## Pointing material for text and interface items
▶
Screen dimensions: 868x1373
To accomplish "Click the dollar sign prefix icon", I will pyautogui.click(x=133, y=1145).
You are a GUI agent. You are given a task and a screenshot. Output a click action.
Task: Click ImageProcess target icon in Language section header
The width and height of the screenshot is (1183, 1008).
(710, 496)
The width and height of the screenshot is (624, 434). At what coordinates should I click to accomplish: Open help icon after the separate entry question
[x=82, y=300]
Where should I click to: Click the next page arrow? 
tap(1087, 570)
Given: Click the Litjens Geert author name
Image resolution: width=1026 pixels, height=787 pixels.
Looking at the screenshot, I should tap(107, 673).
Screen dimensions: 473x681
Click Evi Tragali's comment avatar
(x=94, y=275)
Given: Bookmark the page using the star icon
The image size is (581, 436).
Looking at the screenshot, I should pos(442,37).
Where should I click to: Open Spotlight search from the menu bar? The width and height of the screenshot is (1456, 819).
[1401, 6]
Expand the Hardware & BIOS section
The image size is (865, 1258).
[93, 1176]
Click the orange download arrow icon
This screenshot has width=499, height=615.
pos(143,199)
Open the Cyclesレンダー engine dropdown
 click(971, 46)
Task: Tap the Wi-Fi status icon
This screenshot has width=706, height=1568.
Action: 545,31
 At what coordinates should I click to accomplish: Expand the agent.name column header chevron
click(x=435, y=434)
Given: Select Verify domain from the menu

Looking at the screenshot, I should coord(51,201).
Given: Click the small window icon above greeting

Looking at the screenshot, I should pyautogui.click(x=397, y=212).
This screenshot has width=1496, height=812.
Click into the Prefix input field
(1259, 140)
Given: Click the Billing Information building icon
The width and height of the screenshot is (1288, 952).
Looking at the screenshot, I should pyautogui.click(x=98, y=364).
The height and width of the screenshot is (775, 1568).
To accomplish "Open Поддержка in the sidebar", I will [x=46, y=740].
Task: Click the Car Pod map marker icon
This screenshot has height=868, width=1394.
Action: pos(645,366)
◀
## REQUIREMENTS
Reproduce verbatim every line of the material from the one containing "Given: Click the small" through the final line.

## CORRECT RESULT
Given: Click the small window icon above greeting

Looking at the screenshot, I should pyautogui.click(x=397, y=212).
This screenshot has width=1496, height=812.
Click into the Prefix input field
(1259, 140)
Given: Click the Billing Information building icon
The width and height of the screenshot is (1288, 952).
Looking at the screenshot, I should pyautogui.click(x=98, y=364).
The height and width of the screenshot is (775, 1568).
To accomplish "Open Поддержка in the sidebar", I will [x=46, y=740].
Task: Click the Car Pod map marker icon
This screenshot has height=868, width=1394.
Action: pos(645,366)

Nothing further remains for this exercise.